(SUPPLIED MATERIAL begins)

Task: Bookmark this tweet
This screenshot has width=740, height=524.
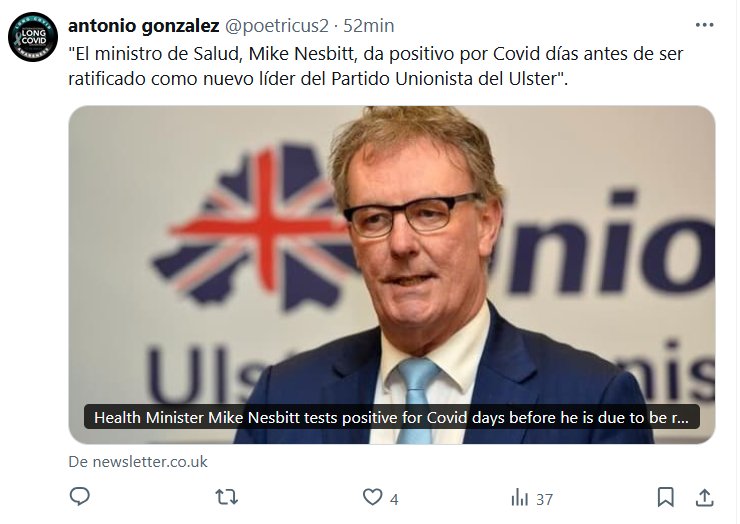Action: [x=665, y=497]
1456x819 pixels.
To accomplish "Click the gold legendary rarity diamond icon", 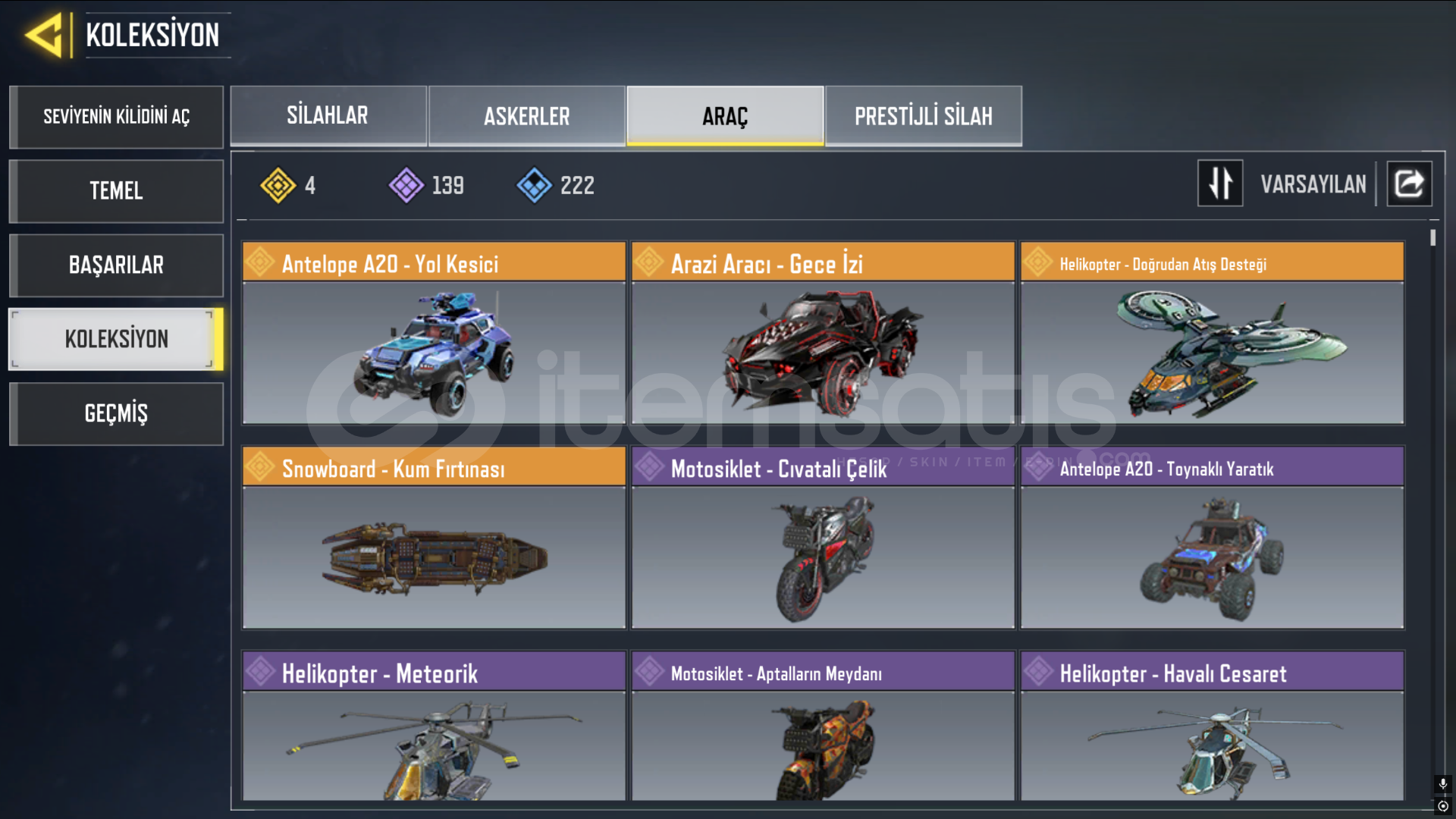I will [278, 185].
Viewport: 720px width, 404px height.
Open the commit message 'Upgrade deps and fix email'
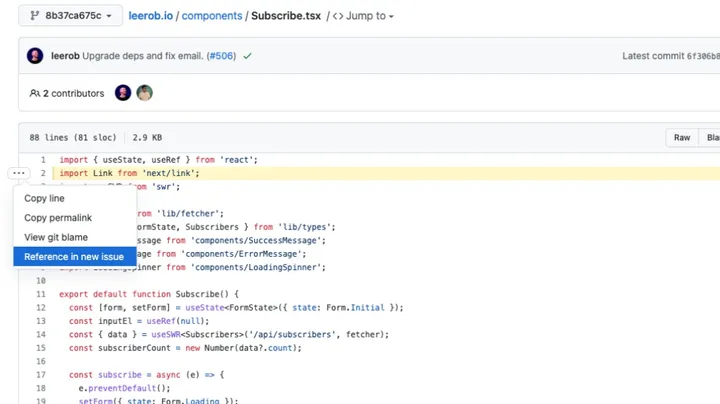pyautogui.click(x=145, y=56)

(SUPPLIED MATERIAL ends)

All that is needed here is the run of lines from the one containing "Open the commit" through the end of the material above, reproduced exactly and without pictures.

Open the commit message 'Upgrade deps and fix email'
pyautogui.click(x=145, y=56)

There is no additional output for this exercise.